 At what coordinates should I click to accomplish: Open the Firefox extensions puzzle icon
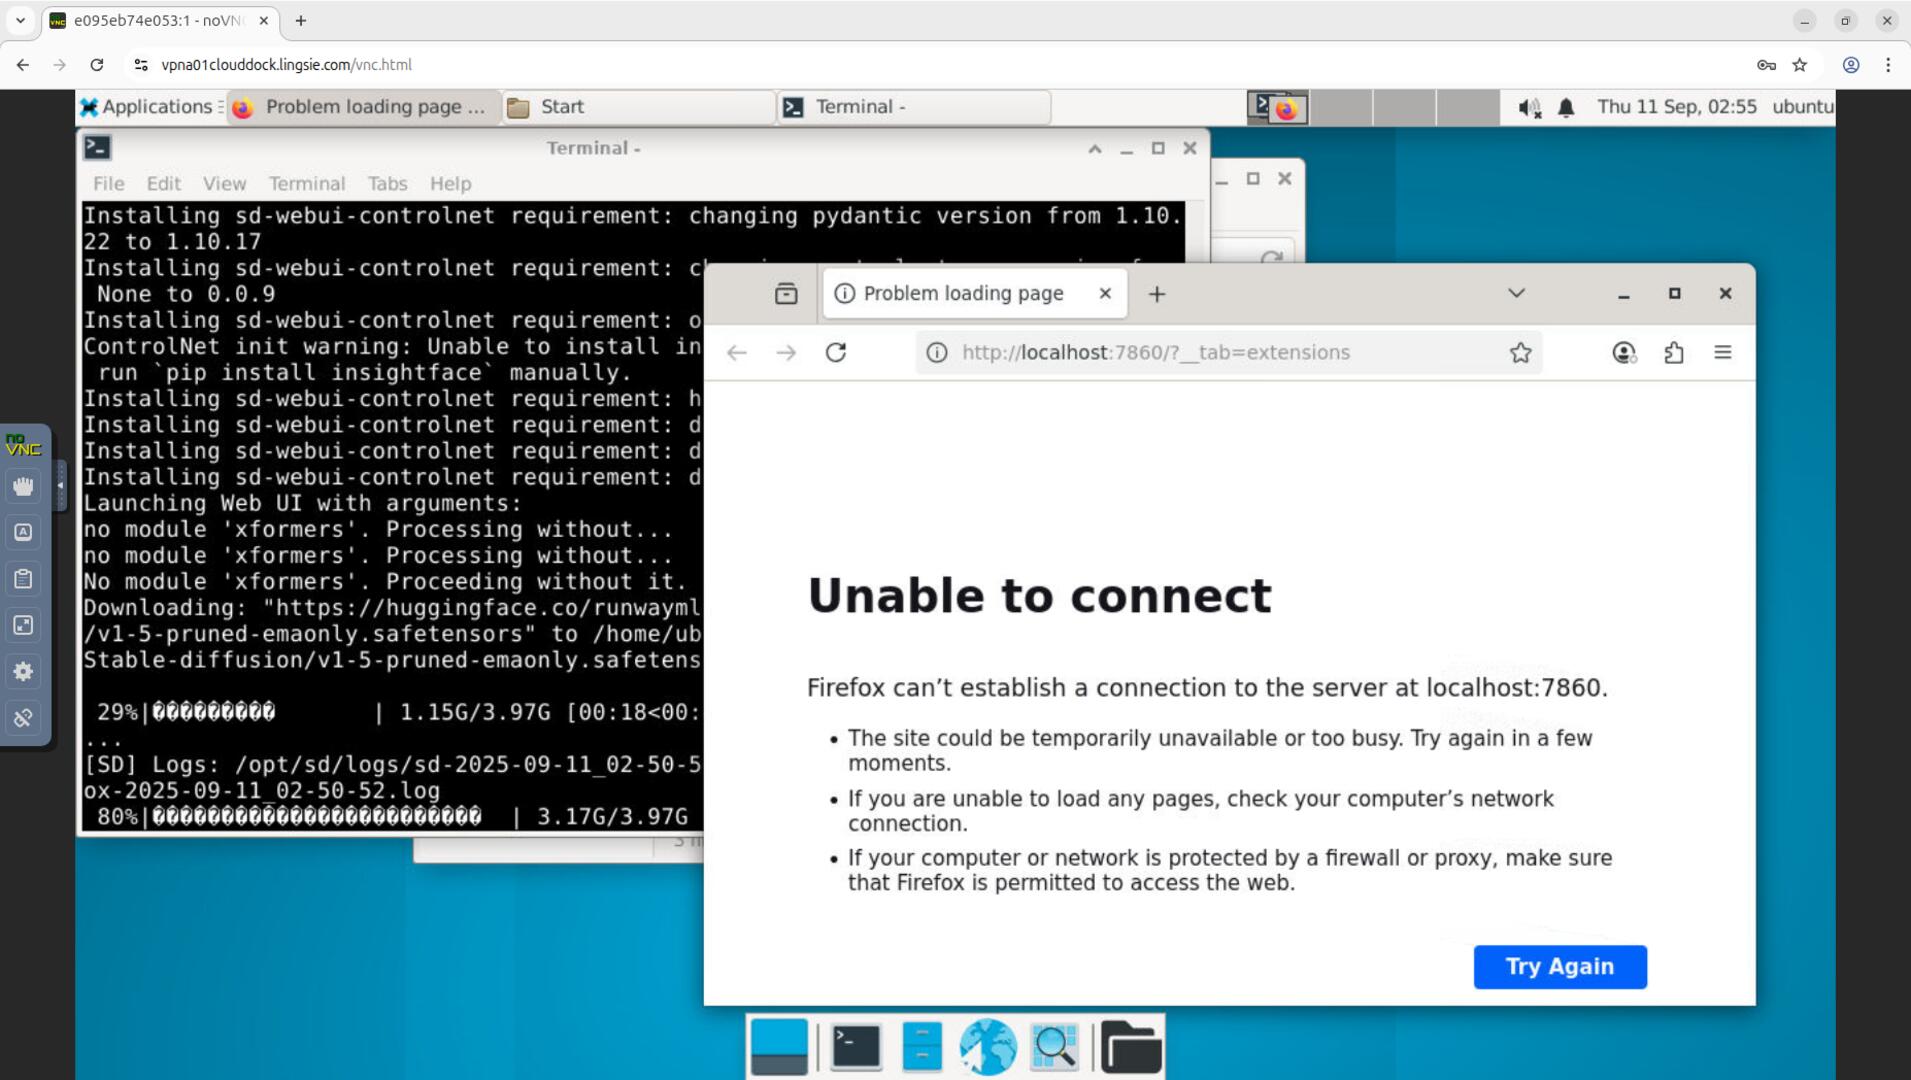tap(1673, 352)
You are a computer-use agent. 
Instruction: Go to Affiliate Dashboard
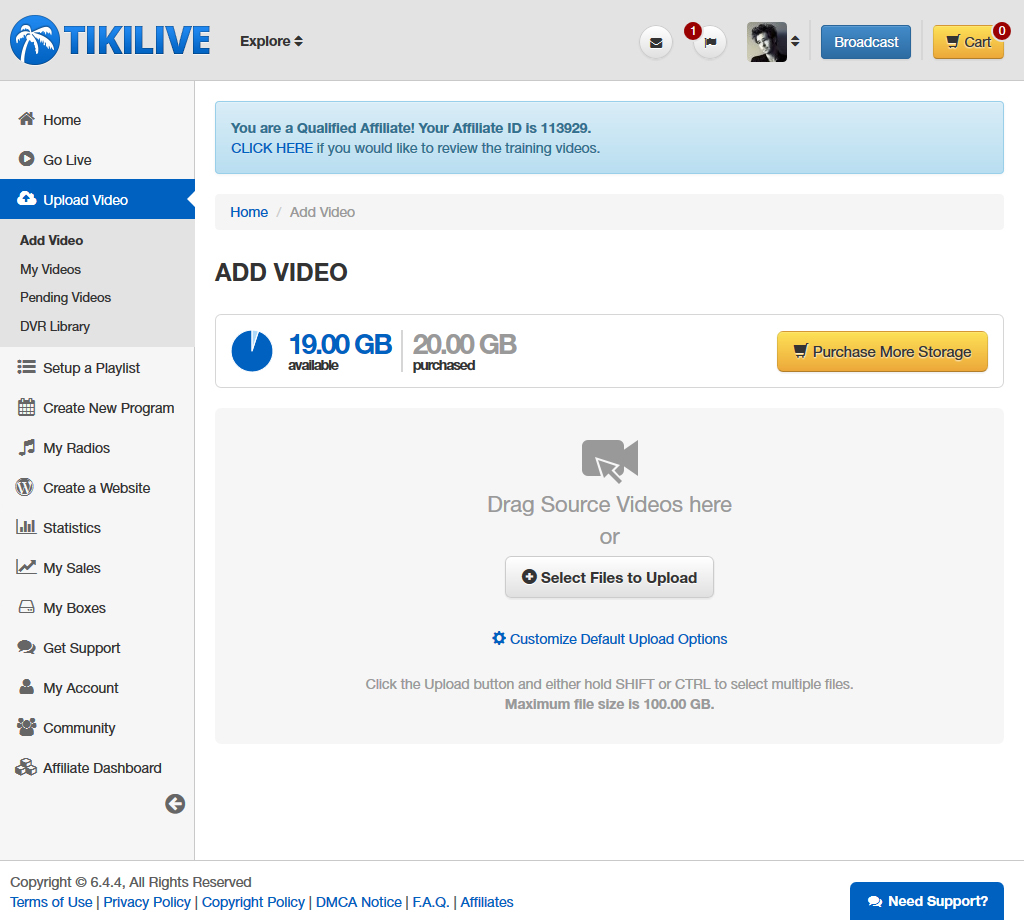(x=102, y=768)
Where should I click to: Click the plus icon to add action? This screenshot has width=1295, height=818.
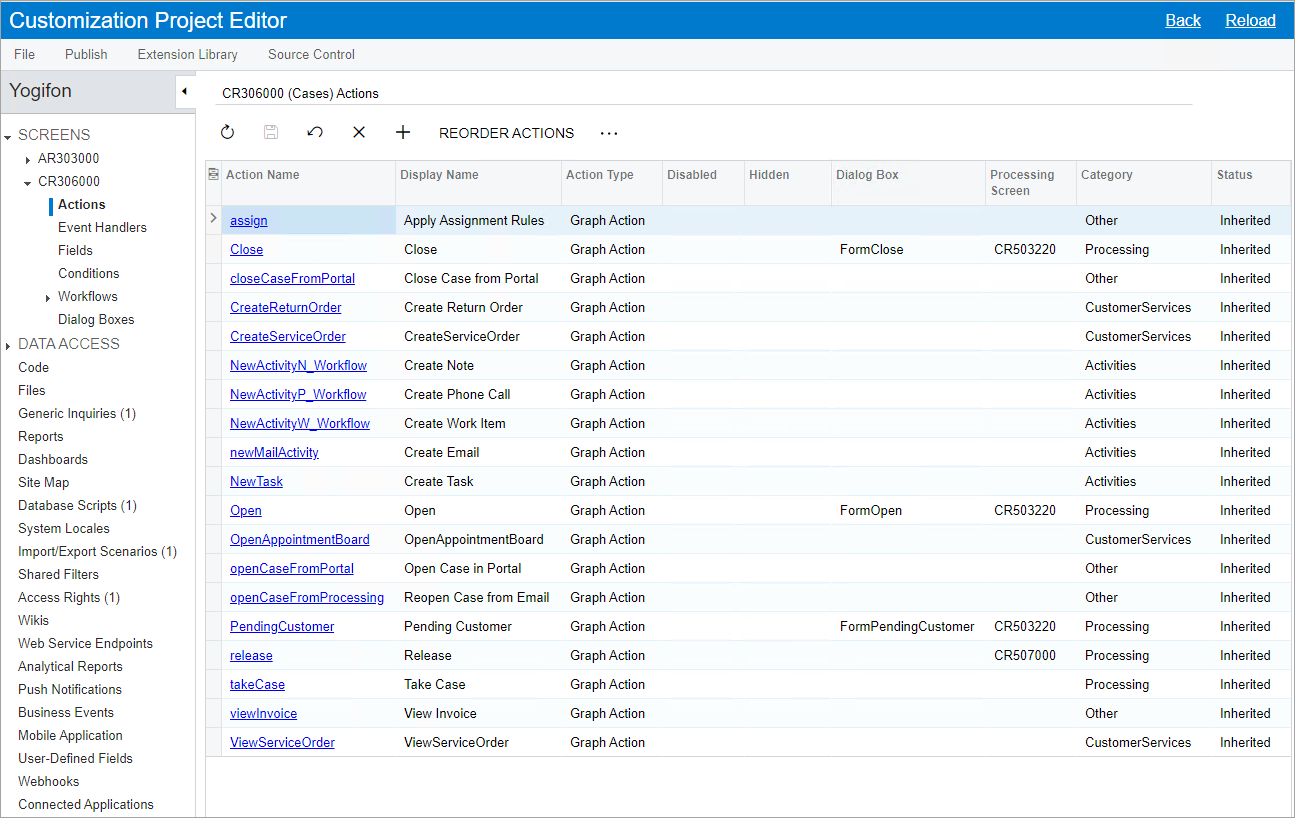click(403, 133)
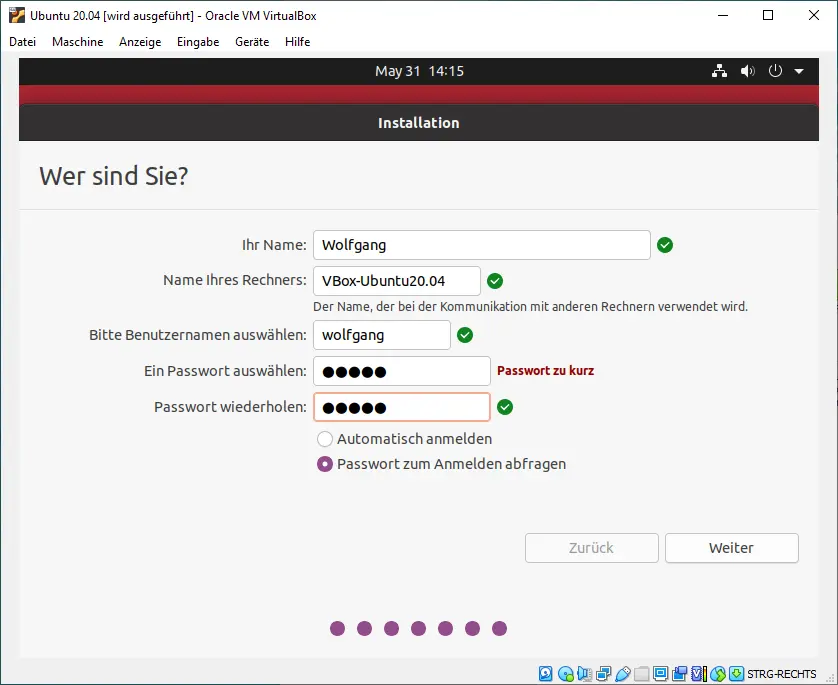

> _What the task asks_:
Print the preceding material over again exactly. Please leave the pictures out.

> _Solution to this exercise_:
 At what coordinates should I click to accomplish: Open the Firefox extensions puzzle icon
tap(1673, 352)
You are a computer-use agent. 
Instruction: Go to Affiliate Dashboard
(x=102, y=768)
Where should I click to: Click the plus icon to add action? This screenshot has width=1295, height=818.
click(403, 133)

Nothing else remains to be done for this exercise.